Over the winter, Axes and his friends worked nonstop, building 20 Hucksters in just three months. “Of course there were some hurdles,” he admits. “For starters, initial models could only huck up to 200 pounds, and the majority of our customer base was well over 250. We had to pivot.” The hold-up didn’t last for long, though. Once they were able to supply a little more muscle power, Hucksters were hurtling out of the factory left and right. The 2021 roll-out even includes an ultralight model—the HuckLite—made of carbon fiber, graphene, and cheesecloth, which in a pinch can be removed to serve as impromptu game bags. HuckLites are designed for the backcountry hunter who’s looking to access landlocked sections of state and federal land that sit several miles from the nearest trailhead. The HuckLite collapses to fit inside a 65-liter pack and can be assembled on-site in five minutes. “It’s perfect for a quick corner-crossing,” Axes says.
On the other end of the product line, the BubbaHucker can send up to 400 pounds over a full section of open ground. Unlike the HuckLite, which is popular with locals, most BubbaHucker orders come from south of the Mason Dixon line, and Billings. The downside: it mounts on its own trailer and requires a one-ton pickup to transport it. But according to Axes, that obstacle hasn’t slowed down orders. “Most Bubbas—I mean, BubbaHucker customers—already own an F-350 or Dodge Dually,” he says.

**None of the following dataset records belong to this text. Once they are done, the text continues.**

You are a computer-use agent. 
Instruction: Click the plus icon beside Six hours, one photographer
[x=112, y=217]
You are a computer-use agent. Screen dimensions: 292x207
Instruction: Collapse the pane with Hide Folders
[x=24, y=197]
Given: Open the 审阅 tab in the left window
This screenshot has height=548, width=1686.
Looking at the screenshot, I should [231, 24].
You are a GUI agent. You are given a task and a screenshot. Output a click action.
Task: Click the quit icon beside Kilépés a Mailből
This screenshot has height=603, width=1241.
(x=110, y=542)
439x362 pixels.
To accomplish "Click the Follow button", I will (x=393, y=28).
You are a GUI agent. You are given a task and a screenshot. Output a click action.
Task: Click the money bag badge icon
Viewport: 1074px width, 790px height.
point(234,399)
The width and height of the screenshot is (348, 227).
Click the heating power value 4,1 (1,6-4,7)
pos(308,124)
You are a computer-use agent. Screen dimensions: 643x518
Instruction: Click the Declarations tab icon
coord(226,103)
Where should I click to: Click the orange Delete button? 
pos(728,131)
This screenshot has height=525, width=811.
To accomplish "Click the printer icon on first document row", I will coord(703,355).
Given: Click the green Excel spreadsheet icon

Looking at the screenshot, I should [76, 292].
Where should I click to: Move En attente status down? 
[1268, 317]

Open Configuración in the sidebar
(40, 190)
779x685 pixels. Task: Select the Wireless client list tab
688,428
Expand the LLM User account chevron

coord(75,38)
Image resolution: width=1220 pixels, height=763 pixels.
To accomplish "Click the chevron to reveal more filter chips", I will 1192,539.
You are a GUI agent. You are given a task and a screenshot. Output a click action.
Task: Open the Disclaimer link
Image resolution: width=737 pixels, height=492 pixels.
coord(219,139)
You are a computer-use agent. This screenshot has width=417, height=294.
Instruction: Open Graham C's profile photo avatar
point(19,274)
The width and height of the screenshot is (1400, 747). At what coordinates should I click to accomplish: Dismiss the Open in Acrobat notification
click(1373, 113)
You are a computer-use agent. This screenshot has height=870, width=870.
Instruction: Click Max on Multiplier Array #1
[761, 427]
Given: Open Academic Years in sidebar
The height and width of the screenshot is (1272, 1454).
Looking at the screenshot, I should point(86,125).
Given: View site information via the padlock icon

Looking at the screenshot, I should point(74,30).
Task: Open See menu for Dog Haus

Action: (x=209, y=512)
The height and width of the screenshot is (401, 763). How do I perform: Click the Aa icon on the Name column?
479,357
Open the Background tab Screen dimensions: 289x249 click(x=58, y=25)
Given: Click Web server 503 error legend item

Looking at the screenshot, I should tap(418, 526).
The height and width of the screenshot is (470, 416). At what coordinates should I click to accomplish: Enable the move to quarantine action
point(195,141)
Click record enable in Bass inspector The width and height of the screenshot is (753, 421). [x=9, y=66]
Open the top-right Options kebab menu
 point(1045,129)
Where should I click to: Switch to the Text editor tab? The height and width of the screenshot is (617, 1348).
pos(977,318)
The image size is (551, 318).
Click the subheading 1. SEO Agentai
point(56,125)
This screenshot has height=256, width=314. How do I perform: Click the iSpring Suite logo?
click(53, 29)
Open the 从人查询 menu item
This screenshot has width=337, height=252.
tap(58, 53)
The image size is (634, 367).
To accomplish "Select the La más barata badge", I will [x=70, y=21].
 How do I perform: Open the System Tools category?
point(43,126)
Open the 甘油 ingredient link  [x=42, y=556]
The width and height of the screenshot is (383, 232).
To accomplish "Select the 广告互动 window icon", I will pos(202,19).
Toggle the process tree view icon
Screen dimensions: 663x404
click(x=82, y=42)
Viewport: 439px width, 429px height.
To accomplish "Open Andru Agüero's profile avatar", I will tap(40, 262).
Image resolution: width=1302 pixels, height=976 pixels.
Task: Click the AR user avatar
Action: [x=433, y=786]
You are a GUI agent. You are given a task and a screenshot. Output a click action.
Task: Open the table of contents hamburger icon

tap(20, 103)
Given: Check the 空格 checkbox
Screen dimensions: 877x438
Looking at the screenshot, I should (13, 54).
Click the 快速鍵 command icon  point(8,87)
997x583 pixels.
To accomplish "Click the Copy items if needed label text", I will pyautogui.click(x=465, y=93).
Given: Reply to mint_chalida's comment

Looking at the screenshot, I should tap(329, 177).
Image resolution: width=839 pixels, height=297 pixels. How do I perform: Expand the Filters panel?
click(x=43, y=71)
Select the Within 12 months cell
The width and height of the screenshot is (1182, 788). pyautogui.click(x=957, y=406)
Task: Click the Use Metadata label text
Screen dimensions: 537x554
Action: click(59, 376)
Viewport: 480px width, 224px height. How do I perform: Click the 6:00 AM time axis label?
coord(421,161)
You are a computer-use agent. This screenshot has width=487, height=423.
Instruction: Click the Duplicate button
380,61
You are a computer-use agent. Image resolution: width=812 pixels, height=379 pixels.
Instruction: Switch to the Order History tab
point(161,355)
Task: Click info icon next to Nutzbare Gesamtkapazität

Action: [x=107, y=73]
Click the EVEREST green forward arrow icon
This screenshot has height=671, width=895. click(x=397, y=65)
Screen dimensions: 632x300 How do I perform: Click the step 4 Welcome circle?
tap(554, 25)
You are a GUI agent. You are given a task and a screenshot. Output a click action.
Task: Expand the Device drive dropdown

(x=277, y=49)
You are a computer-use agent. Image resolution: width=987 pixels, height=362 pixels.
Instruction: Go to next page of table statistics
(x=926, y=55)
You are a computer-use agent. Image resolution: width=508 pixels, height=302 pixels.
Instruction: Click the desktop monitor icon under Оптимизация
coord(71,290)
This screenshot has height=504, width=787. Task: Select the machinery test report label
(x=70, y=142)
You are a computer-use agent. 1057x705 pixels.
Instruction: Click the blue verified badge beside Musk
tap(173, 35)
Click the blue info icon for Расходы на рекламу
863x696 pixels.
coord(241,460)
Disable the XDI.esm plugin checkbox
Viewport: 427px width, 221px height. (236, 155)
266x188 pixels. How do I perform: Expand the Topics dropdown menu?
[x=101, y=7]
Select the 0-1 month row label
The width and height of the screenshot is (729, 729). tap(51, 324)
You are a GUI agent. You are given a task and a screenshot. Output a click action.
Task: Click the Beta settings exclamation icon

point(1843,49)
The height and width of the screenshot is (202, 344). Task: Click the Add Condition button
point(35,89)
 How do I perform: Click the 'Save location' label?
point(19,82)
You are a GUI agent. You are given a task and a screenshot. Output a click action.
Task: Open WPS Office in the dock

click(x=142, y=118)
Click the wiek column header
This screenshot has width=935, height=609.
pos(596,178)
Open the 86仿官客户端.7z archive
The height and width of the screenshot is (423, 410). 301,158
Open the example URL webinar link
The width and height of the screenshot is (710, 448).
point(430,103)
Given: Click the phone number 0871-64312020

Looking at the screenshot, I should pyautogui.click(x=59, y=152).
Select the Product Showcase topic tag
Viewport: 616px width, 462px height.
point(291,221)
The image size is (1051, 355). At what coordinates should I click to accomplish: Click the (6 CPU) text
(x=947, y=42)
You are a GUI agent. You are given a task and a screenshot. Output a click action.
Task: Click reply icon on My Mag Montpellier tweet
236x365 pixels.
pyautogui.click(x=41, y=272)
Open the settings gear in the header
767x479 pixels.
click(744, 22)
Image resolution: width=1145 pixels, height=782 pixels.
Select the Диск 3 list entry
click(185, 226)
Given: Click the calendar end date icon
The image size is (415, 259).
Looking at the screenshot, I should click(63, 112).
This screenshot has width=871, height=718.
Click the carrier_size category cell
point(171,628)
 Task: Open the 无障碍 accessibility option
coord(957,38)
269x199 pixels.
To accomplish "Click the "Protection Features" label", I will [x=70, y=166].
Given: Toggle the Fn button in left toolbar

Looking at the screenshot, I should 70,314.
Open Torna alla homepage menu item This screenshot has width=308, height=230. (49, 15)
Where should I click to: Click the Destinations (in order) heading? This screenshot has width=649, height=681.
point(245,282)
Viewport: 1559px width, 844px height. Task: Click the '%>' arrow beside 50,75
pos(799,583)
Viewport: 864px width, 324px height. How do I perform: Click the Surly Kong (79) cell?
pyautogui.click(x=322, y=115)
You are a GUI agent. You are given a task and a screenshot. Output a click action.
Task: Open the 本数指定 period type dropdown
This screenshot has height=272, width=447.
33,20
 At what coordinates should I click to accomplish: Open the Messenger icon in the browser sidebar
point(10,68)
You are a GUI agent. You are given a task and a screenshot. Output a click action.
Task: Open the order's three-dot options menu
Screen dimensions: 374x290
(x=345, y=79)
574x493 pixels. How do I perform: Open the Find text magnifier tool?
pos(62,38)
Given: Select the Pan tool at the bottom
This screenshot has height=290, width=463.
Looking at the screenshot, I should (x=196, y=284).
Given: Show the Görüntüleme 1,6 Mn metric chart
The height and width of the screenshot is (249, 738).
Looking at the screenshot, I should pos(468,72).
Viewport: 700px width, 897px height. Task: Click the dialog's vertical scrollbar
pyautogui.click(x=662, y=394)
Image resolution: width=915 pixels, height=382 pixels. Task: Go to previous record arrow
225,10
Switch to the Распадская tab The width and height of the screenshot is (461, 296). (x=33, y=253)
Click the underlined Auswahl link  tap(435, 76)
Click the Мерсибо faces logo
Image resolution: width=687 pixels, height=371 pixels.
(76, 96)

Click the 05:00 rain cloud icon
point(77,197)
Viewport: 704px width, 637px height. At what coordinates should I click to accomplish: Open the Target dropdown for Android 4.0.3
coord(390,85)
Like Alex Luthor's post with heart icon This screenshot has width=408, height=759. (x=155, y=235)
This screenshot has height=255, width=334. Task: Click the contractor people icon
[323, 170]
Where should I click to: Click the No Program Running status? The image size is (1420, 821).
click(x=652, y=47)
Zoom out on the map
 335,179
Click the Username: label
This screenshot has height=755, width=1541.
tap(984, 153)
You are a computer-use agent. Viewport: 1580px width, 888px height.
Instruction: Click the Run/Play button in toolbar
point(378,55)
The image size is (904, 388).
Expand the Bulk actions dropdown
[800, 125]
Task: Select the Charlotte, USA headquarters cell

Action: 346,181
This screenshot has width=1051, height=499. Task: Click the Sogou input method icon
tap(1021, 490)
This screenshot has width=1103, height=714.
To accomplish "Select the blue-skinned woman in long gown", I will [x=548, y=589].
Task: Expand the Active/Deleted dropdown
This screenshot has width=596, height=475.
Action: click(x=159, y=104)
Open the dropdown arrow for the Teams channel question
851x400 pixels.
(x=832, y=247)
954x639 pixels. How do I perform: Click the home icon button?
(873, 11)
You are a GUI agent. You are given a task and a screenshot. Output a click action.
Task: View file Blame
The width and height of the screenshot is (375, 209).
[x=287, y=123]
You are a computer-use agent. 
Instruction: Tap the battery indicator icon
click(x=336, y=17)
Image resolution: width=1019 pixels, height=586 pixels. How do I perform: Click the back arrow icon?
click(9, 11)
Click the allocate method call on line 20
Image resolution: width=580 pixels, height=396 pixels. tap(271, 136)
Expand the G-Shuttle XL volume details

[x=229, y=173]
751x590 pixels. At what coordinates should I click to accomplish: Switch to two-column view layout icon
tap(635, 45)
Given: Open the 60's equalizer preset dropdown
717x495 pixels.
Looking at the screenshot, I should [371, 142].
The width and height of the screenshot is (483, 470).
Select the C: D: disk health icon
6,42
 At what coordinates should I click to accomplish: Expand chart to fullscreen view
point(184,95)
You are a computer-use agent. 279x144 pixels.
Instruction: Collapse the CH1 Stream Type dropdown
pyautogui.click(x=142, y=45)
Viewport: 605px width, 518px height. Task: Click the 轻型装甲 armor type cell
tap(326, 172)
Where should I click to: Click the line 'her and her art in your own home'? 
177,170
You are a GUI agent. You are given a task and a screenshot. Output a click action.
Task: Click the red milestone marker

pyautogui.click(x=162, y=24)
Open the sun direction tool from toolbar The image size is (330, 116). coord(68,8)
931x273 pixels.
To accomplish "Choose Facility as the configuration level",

One of the main questions HFH gets is this: How dangerous is it to catapult over private land? And what kind of experience does one need? “As far as the catapults themselves go, they really are user-friendly,” Axes says. “You punch in the coordinates and after launch, wait for the parachute to deploy. Simple as that.” According to Axes, angry landowners may be the biggest thing to fear. “I’d be lying if I said I haven’t had a couple scary hucks,” he recalls. “You gotta know whose ground you’re flying over. Not because it’s illegal, but because some of those crazy bastards might take a shot at you. You’d be surprised at the lengths private landowners will go to protect their public land.”
While Hucksters are surging in popularity like man-buns in downtown Bozeman, not everyone’s onboard. Belgrade resident, Army veteran, and central Montana road-hunter Skip T. Scism thinks that this is the opposite direction hunting should take. “One morning, I saw 10 of these boys dropping in on one 500-acre parcel,” the 95-year-old Scism says. “It reminded me of D-Day. And I don’t mean the old Gardiner late hunt at Deckard Flats.”
When asked, Axes attributes this concentration to the fact that all first-timers must be supervised at a designated launch site. “We only have a few spots right now, but demand is high. We’re trying to focus on the biggest assholes first,” he says, pointing out that all official training locations currently surround the Wilks brothers’ ranches.
While the debate rages on, one thing’s for certain: Hucking for Hunters isn’t slowing down. “I mean, some of these areas haven’t been accessed for decades,” Axes says. “In a way, it’s like rediscovering the West.”